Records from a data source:
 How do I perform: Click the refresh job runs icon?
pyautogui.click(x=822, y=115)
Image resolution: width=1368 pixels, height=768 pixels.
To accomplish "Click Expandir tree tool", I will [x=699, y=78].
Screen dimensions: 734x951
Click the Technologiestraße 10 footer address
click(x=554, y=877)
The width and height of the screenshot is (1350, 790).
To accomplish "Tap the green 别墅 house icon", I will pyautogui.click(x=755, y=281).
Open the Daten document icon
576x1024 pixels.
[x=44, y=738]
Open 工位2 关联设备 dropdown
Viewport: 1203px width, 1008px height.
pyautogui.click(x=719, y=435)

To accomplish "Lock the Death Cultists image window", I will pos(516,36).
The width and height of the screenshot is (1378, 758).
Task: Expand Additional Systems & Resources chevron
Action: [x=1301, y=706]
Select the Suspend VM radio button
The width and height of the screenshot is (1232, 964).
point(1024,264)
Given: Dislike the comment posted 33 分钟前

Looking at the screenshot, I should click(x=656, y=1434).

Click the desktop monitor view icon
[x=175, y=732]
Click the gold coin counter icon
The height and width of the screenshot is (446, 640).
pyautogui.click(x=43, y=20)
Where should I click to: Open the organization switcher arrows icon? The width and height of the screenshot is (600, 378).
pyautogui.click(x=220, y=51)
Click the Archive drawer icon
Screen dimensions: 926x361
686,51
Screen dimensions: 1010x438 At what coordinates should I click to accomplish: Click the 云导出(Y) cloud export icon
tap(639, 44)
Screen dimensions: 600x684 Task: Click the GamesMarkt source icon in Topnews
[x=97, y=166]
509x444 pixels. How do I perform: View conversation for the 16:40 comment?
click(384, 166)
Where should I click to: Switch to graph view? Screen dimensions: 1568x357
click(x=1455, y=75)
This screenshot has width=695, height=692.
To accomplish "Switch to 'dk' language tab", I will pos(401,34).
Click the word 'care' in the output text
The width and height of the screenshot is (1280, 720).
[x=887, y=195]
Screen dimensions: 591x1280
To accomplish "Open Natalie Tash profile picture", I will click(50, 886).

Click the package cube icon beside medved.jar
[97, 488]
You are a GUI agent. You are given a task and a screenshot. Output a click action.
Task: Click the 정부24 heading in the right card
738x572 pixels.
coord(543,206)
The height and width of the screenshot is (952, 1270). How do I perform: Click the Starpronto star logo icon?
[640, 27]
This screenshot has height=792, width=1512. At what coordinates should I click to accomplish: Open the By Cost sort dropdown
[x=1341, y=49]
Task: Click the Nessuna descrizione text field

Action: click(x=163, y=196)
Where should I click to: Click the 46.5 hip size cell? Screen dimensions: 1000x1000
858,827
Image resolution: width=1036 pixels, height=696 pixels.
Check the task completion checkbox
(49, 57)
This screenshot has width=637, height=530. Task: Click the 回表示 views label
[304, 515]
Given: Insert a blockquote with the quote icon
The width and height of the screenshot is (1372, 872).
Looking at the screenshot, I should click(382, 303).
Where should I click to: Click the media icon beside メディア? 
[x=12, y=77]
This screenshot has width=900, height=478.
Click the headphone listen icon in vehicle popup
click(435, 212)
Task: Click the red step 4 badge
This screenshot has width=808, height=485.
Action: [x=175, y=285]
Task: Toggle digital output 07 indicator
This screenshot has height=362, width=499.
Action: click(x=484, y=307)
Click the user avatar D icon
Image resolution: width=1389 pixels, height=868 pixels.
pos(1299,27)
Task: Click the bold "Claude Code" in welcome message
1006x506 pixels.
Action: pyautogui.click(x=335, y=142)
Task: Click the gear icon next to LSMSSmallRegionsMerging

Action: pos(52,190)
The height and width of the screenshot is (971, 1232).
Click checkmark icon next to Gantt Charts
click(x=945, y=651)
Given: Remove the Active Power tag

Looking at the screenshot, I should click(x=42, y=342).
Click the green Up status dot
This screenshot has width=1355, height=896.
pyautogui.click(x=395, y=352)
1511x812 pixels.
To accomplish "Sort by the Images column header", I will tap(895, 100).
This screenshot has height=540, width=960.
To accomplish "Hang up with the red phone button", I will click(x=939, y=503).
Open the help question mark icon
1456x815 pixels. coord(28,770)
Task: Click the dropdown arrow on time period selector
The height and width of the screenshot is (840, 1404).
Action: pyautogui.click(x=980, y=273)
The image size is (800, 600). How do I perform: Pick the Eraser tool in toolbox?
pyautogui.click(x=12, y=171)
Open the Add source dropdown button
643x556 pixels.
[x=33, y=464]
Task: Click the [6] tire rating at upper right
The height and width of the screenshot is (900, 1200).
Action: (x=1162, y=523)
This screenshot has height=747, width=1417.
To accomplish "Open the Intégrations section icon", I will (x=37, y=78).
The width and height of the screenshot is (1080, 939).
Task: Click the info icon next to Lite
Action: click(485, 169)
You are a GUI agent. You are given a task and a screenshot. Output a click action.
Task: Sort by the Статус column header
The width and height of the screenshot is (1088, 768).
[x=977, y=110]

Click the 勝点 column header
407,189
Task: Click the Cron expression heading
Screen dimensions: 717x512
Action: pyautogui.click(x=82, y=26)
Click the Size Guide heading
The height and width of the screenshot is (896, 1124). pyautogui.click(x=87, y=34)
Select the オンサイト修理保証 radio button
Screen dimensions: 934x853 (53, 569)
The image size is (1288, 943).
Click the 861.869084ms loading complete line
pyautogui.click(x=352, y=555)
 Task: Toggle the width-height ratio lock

(Your instructions):
Present all of the entries above as a numbered list, one line per number, with the blank lines omitted.

(Task response):
1.  How do I perform: Click the refresh job runs icon?
2. pyautogui.click(x=822, y=115)
3. Image resolution: width=1368 pixels, height=768 pixels.
4. To accomplish "Click Expandir tree tool", I will [x=699, y=78].
5. Screen dimensions: 734x951
6. Click the Technologiestraße 10 footer address
7. click(x=554, y=877)
8. The width and height of the screenshot is (1350, 790).
9. To accomplish "Tap the green 别墅 house icon", I will pyautogui.click(x=755, y=281).
10. Open the Daten document icon
11. 576x1024 pixels.
12. [x=44, y=738]
13. Open 工位2 关联设备 dropdown
14. Viewport: 1203px width, 1008px height.
15. pyautogui.click(x=719, y=435)
16. To accomplish "Lock the Death Cultists image window", I will pos(516,36).
17. The width and height of the screenshot is (1378, 758).
18. Task: Expand Additional Systems & Resources chevron
19. Action: [x=1301, y=706]
20. Select the Suspend VM radio button
21. The width and height of the screenshot is (1232, 964).
22. point(1024,264)
23. Given: Dislike the comment posted 33 分钟前
24. Looking at the screenshot, I should click(x=656, y=1434).
25. Click the desktop monitor view icon
26. [x=175, y=732]
27. Click the gold coin counter icon
28. The height and width of the screenshot is (446, 640).
29. pyautogui.click(x=43, y=20)
30. Where should I click to: Open the organization switcher arrows icon? The width and height of the screenshot is (600, 378).
31. pyautogui.click(x=220, y=51)
32. Click the Archive drawer icon
33. Screen dimensions: 926x361
34. 686,51
35. Screen dimensions: 1010x438 At what coordinates should I click to accomplish: Click the 云导出(Y) cloud export icon
36. tap(639, 44)
37. Screen dimensions: 600x684 Task: Click the GamesMarkt source icon in Topnews
38. [x=97, y=166]
39. 509x444 pixels. How do I perform: View conversation for the 16:40 comment?
40. click(384, 166)
41. Where should I click to: Switch to graph view? Screen dimensions: 1568x357
42. click(x=1455, y=75)
43. This screenshot has width=695, height=692.
44. To accomplish "Switch to 'dk' language tab", I will pos(401,34).
45. Click the word 'care' in the output text
46. The width and height of the screenshot is (1280, 720).
47. [x=887, y=195]
48. Screen dimensions: 591x1280
49. To accomplish "Open Natalie Tash profile picture", I will click(50, 886).
50. Click the package cube icon beside medved.jar
51. [97, 488]
52. You are a GUI agent. You are given a task and a screenshot. Output a click action.
53. Task: Click the 정부24 heading in the right card
54. 738x572 pixels.
55. coord(543,206)
56. The height and width of the screenshot is (952, 1270). How do I perform: Click the Starpronto star logo icon?
57. [640, 27]
58. This screenshot has height=792, width=1512. At what coordinates should I click to accomplish: Open the By Cost sort dropdown
59. [x=1341, y=49]
60. Task: Click the Nessuna descrizione text field
61. Action: click(x=163, y=196)
62. Where should I click to: Click the 46.5 hip size cell? Screen dimensions: 1000x1000
63. 858,827
64. Image resolution: width=1036 pixels, height=696 pixels.
65. Check the task completion checkbox
66. (49, 57)
67. This screenshot has width=637, height=530. Task: Click the 回表示 views label
68. [304, 515]
69. Given: Insert a blockquote with the quote icon
70. The width and height of the screenshot is (1372, 872).
71. Looking at the screenshot, I should click(382, 303).
72. Where should I click to: Click the media icon beside メディア? 
73. [x=12, y=77]
74. This screenshot has width=900, height=478.
75. Click the headphone listen icon in vehicle popup
76. click(435, 212)
77. Task: Click the red step 4 badge
78. This screenshot has width=808, height=485.
79. Action: [x=175, y=285]
80. Task: Toggle digital output 07 indicator
81. This screenshot has height=362, width=499.
82. Action: click(x=484, y=307)
83. Click the user avatar D icon
84. Image resolution: width=1389 pixels, height=868 pixels.
85. pos(1299,27)
86. Task: Click the bold "Claude Code" in welcome message
87. 1006x506 pixels.
88. Action: pyautogui.click(x=335, y=142)
89. Task: Click the gear icon next to LSMSSmallRegionsMerging
90. Action: pos(52,190)
91. The height and width of the screenshot is (971, 1232).
92. Click checkmark icon next to Gantt Charts
93. click(x=945, y=651)
94. Given: Remove the Active Power tag
95. Looking at the screenshot, I should click(x=42, y=342).
96. Click the green Up status dot
97. This screenshot has width=1355, height=896.
98. pyautogui.click(x=395, y=352)
99. 1511x812 pixels.
100. To accomplish "Sort by the Images column header", I will tap(895, 100).
101. This screenshot has height=540, width=960.
102. To accomplish "Hang up with the red phone button", I will click(x=939, y=503).
103. Open the help question mark icon
104. 1456x815 pixels. coord(28,770)
105. Task: Click the dropdown arrow on time period selector
106. The height and width of the screenshot is (840, 1404).
107. Action: pyautogui.click(x=980, y=273)
108. The image size is (800, 600). How do I perform: Pick the Eraser tool in toolbox?
109. pyautogui.click(x=12, y=171)
110. Open the Add source dropdown button
111. 643x556 pixels.
112. [x=33, y=464]
113. Task: Click the [6] tire rating at upper right
114. The height and width of the screenshot is (900, 1200).
115. Action: (x=1162, y=523)
116. This screenshot has height=747, width=1417.
117. To accomplish "Open the Intégrations section icon", I will (x=37, y=78).
118. The width and height of the screenshot is (1080, 939).
119. Task: Click the info icon next to Lite
120. Action: click(485, 169)
121. You are a GUI agent. You are given a task and a screenshot. Output a click action.
122. Task: Sort by the Статус column header
123. The width and height of the screenshot is (1088, 768).
124. [x=977, y=110]
125. Click the 勝点 column header
126. 407,189
127. Task: Click the Cron expression heading
128. Screen dimensions: 717x512
129. Action: pyautogui.click(x=82, y=26)
130. Click the Size Guide heading
131. The height and width of the screenshot is (896, 1124). pyautogui.click(x=87, y=34)
132. Select the オンサイト修理保証 radio button
133. Screen dimensions: 934x853 (53, 569)
134. The image size is (1288, 943).
135. Click the 861.869084ms loading complete line
136. pyautogui.click(x=352, y=555)
137.  Task: Toggle the width-height ratio lock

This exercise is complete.